━━ Dataset content ━━

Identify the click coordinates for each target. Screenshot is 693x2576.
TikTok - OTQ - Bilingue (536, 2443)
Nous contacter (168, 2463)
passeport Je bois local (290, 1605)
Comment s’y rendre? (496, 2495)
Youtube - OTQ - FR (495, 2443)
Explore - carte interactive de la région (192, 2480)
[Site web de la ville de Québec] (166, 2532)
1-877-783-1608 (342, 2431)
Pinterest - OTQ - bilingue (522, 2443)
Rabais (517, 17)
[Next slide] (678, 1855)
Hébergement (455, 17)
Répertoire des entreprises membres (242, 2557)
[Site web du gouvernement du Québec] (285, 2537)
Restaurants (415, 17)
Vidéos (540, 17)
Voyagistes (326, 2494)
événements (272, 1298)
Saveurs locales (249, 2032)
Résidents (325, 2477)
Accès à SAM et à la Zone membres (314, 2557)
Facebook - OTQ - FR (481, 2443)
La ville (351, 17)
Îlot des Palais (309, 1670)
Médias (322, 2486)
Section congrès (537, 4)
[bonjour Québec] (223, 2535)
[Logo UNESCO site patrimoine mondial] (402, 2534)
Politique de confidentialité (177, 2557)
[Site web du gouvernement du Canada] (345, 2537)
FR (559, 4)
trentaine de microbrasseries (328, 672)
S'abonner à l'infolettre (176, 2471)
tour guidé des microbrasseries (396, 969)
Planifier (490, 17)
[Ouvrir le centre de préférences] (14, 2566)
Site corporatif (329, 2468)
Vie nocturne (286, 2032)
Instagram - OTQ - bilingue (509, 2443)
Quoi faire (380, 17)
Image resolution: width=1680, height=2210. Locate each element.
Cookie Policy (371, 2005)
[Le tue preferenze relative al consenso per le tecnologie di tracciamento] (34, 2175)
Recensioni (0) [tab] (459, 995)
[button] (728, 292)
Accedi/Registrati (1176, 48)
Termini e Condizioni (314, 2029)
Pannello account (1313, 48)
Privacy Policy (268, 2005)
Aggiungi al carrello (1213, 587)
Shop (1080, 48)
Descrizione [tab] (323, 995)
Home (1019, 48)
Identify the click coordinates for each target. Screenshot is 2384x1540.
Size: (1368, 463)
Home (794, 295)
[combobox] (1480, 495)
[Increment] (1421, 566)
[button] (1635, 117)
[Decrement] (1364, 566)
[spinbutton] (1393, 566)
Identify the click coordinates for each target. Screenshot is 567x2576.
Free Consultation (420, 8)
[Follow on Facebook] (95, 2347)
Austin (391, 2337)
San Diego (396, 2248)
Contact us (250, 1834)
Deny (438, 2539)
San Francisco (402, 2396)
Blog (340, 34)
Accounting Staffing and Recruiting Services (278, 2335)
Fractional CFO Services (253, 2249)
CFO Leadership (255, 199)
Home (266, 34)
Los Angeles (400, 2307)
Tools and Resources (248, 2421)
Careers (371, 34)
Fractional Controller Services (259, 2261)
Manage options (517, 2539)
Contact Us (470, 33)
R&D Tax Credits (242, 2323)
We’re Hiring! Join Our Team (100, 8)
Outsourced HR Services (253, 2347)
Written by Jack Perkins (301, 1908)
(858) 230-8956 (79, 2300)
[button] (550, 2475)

━━━

Instructions to follow. Looking at the records above, which lines contain "Screenshot"? Copy those lines.

Finished task.
Identify the click coordinates for each target. Screenshot is 693x2576.
Identify the click coordinates for each target. Screenshot is 2384x1540.
Identify the click coordinates for each target. Screenshot is 567x2576.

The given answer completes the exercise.